• Given instruction:
Rewrite the lines of the records as a numbered list, skipping any blank lines. Leave the pictures out of your answer.

Records of interface elements
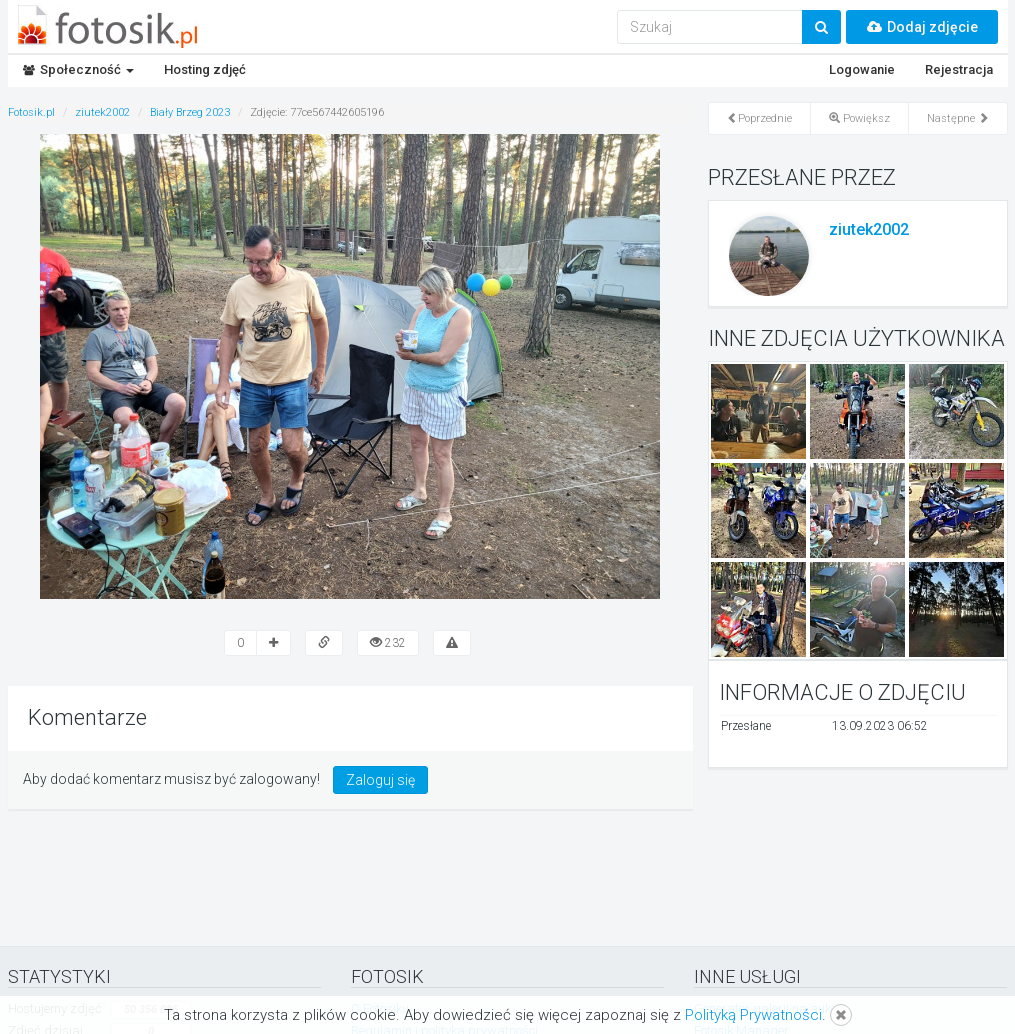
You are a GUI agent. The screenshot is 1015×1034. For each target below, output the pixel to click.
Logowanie (862, 69)
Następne (958, 118)
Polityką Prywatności (753, 1015)
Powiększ (859, 118)
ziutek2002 (869, 229)
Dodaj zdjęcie (922, 27)
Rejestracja (959, 69)
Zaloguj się (380, 780)
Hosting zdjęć (205, 69)
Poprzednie (759, 118)
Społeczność (78, 69)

• Solution to this exercise:
1. You are a GUI agent. The screenshot is 1015×1034. For each target below, output the pixel to click.
2. Logowanie (862, 69)
3. Następne (958, 118)
4. Polityką Prywatności (753, 1015)
5. Powiększ (859, 118)
6. ziutek2002 (869, 229)
7. Dodaj zdjęcie (922, 27)
8. Rejestracja (959, 69)
9. Zaloguj się (380, 780)
10. Hosting zdjęć (205, 69)
11. Poprzednie (759, 118)
12. Społeczność (78, 69)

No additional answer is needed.